The opportunity for enhancing communication within the new building is a major focus of the architectural scheme with its ability to address these concerns in a very holistic architectural and functional way. The new cancer research centre accommodates 400 researchers and clinicians.
Connecting the most diverse requirements into an extremely heterogeneous and tight urban fabric places great demands on the architectural and programmatic concept. The decision to link to an existing building on one side while creating a harmonious transition to nature on the other, informs the building’s structure without adversely affecting the site’s existing programmatic functions. Visual relationships both on the site and to the landscape beyond also require a carefully defined building mass. The resulting building responds sensitively to these site conditions while sculpturally standing out from its heterogeneous surroundings.

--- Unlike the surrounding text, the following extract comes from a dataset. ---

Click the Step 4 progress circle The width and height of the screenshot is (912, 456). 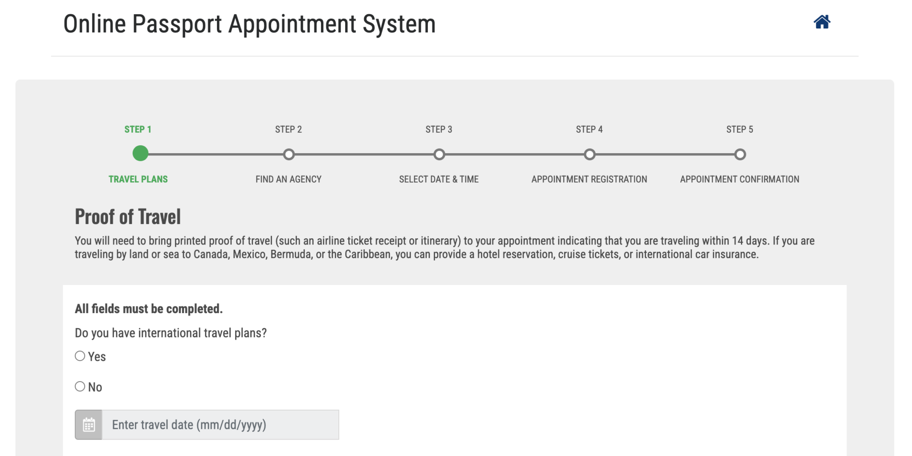(590, 155)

Spatial qualities, directly perceived through daylight, proportion and materiality, are equally visible in public areas and in the highly technical laboratories. Interdisciplinary communication and disciplinary communication are both central to successful research and are evident in the organization of the floor plans. Communication areas are located throughout the new building, both inside and outside. The agora, the public level of the cancer research centre, connects the campus’s existing pathways to the laboratory and office levels via interconnected communication areas and informal workplaces. The internal organization of the programmatic areas offers the users a high level of flexibility to provide the necessary freedom for future changes. The Atrium, main entrance of the building, connects Agora to the neighbour building Bu25 on the east side. This tempered volume offers public meeting points and enables exceptional events to take up.
The building skin is designed to enhance daylight use in the depth of the building. In specific areas operable windows allow for natural ventilation. This provides for a better individual climate control. Daylight enhancement systems, optimized sunlight protection, the responsible management of natural resources in the construction and maintenance of the building, as well as the use of both renewable and existing energy systems on site are preconditions for a successful and sustainable working environment. They, together with Isrec’s own research goals, establish a future oriented image for the new facility.